The Increasing Importance of Knowing How to Learn—On-line, and Off-line – Robert A. Bjork
Thursday, September 22, 2016 at 1pm
Paradoxically, certain conditions that impair performance during instruction or practice can enhance learning, whereas conditions that retard forgetting and enhance performance during practice often fail to support learning. From a theoretical standpoint, such findings emphasize some unique characteristics of the functional architecture of humans as learners.

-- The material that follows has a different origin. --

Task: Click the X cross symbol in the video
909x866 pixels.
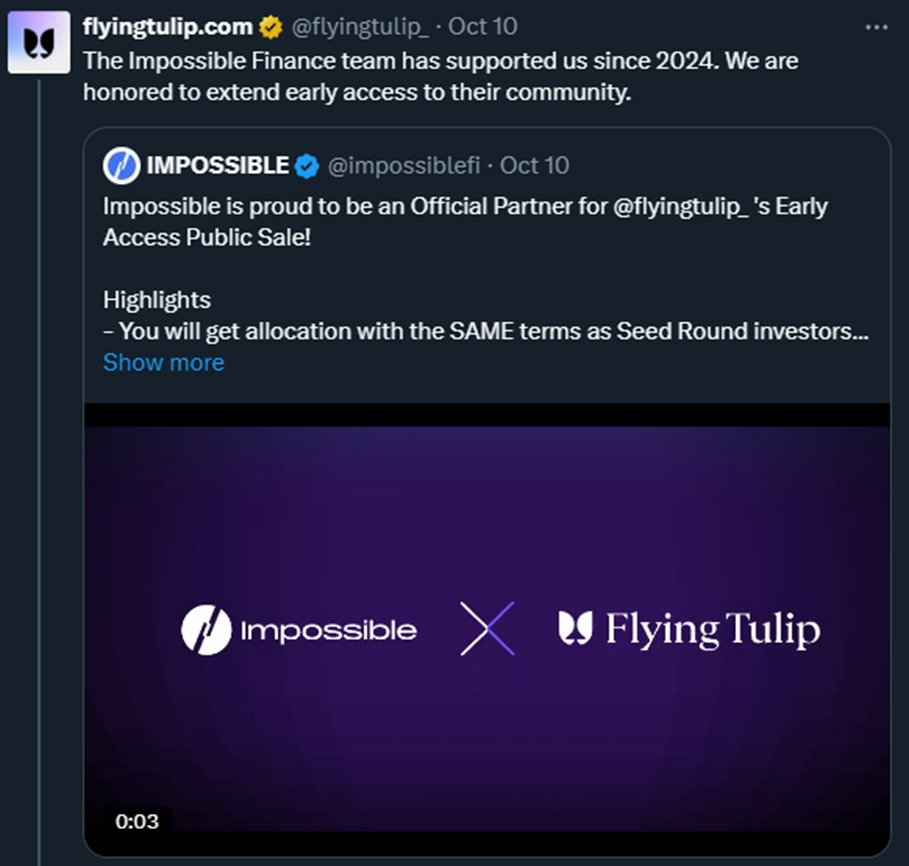Action: pyautogui.click(x=487, y=629)
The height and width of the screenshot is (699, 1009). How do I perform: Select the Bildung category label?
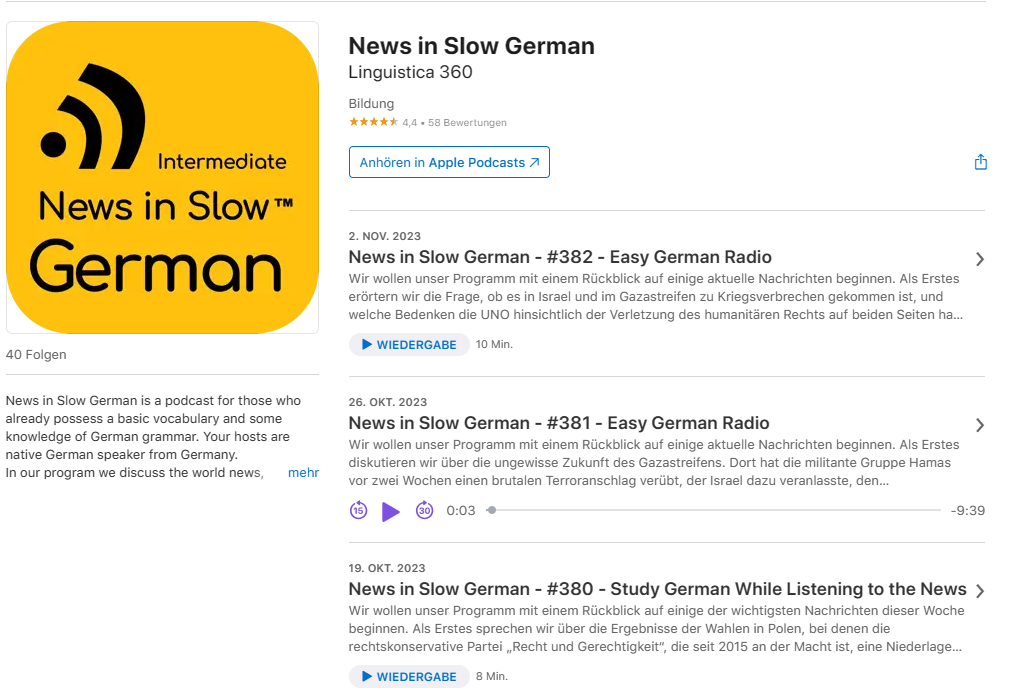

From a practical standpoint, they help to clarify why instructors are susceptible to choosing non-optimal conditions of instruction; why learners are prone to illusions of comprehension or competence; and why real-world learning, online or offline, is seldom as effective as it might be.
Robert A. Bjork
Robert A. Bjork, PhD, Psychology, Stanford; BA, Mathematics, Minnesota, is Distinguished Research Professor in the Department of Psychology at the University of California, Los Angeles. His research focuses on human learning and memory and on the implications of the science of learning for instruction and training. He has served as Editor of Memory & Cognition (1981-85) and Psychological Review (1995-2000), Co-editor of Psychological Science in the Public Interest (1998-2004), and Chair of a National Research Council Committee on Techniques for the Enhancement of Human Performance (1988-1994). He is a past president or chair of the American Psychological Society (APS); the Western Psychological Association; the Psychonomic Society; the Society of Experimental Psychologists; the Council of Editors of the American Psychological Association (APA); and the Council of Graduate Departments of Psychology. He is a recipient of UCLA’s Distinguished Teaching Award; the American Psychological Association’s Distinguished Scientist Lecturer and Distinguished Service to Psychological Science Awards; the American Physiological Society’s Claude Bernard Distinguished Lectureship Award, the Society of Experimental Psychologists’ Norman Anderson Lifetime Achievement Award, and (together with Elizabeth Bjork) the Association for Psychological Science’s James McKeen Cattell Award. He is a Fellow of the American Academy of Arts and Sciences.